**Exercise prompt:**
Line by line, transcribe all of the entries exactly.

**Supplied data:**

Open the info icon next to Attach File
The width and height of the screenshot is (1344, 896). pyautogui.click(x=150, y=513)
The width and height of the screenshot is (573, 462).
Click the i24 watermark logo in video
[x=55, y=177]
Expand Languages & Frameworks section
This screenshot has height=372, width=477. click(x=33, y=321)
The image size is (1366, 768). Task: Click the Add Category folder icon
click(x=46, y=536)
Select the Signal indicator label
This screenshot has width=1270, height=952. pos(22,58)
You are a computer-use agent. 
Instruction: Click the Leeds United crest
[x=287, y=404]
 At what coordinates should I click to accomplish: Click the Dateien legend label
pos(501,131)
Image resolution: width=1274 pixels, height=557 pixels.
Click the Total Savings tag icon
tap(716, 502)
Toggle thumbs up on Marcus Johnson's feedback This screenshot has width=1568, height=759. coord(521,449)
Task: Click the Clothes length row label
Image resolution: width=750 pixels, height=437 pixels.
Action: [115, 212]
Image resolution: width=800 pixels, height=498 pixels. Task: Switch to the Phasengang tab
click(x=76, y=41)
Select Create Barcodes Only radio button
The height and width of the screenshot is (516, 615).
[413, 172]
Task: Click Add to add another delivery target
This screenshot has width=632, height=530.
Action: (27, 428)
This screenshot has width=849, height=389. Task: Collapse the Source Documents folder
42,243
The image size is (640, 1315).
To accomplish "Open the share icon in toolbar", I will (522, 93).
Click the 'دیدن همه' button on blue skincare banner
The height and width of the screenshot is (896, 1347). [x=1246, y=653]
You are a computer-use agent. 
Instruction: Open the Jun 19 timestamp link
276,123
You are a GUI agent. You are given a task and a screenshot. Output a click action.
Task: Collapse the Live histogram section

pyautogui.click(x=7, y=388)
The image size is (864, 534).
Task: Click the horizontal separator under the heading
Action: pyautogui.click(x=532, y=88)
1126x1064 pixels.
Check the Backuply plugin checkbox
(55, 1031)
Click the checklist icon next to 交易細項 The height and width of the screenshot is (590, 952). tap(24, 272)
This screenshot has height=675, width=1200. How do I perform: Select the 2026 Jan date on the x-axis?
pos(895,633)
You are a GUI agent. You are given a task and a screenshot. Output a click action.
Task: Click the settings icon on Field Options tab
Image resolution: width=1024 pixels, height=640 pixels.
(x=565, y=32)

**Expected answer:**
Open the info icon next to Attach File
The width and height of the screenshot is (1344, 896). pyautogui.click(x=150, y=513)
The width and height of the screenshot is (573, 462).
Click the i24 watermark logo in video
[x=55, y=177]
Expand Languages & Frameworks section
This screenshot has height=372, width=477. click(x=33, y=321)
The image size is (1366, 768). Task: Click the Add Category folder icon
click(x=46, y=536)
Select the Signal indicator label
This screenshot has width=1270, height=952. pos(22,58)
You are a computer-use agent. 
Instruction: Click the Leeds United crest
[x=287, y=404]
 At what coordinates should I click to accomplish: Click the Dateien legend label
pos(501,131)
Image resolution: width=1274 pixels, height=557 pixels.
Click the Total Savings tag icon
tap(716, 502)
Toggle thumbs up on Marcus Johnson's feedback This screenshot has width=1568, height=759. coord(521,449)
Task: Click the Clothes length row label
Image resolution: width=750 pixels, height=437 pixels.
Action: [115, 212]
Image resolution: width=800 pixels, height=498 pixels. Task: Switch to the Phasengang tab
click(x=76, y=41)
Select Create Barcodes Only radio button
The height and width of the screenshot is (516, 615).
[413, 172]
Task: Click Add to add another delivery target
This screenshot has width=632, height=530.
Action: (27, 428)
This screenshot has width=849, height=389. Task: Collapse the Source Documents folder
42,243
The image size is (640, 1315).
To accomplish "Open the share icon in toolbar", I will (522, 93).
Click the 'دیدن همه' button on blue skincare banner
The height and width of the screenshot is (896, 1347). [x=1246, y=653]
You are a computer-use agent. 
Instruction: Open the Jun 19 timestamp link
276,123
You are a GUI agent. You are given a task and a screenshot. Output a click action.
Task: Collapse the Live histogram section

pyautogui.click(x=7, y=388)
The image size is (864, 534).
Task: Click the horizontal separator under the heading
Action: pyautogui.click(x=532, y=88)
1126x1064 pixels.
Check the Backuply plugin checkbox
(55, 1031)
Click the checklist icon next to 交易細項 The height and width of the screenshot is (590, 952). tap(24, 272)
This screenshot has height=675, width=1200. How do I perform: Select the 2026 Jan date on the x-axis?
pos(895,633)
You are a GUI agent. You are given a task and a screenshot. Output a click action.
Task: Click the settings icon on Field Options tab
Image resolution: width=1024 pixels, height=640 pixels.
(x=565, y=32)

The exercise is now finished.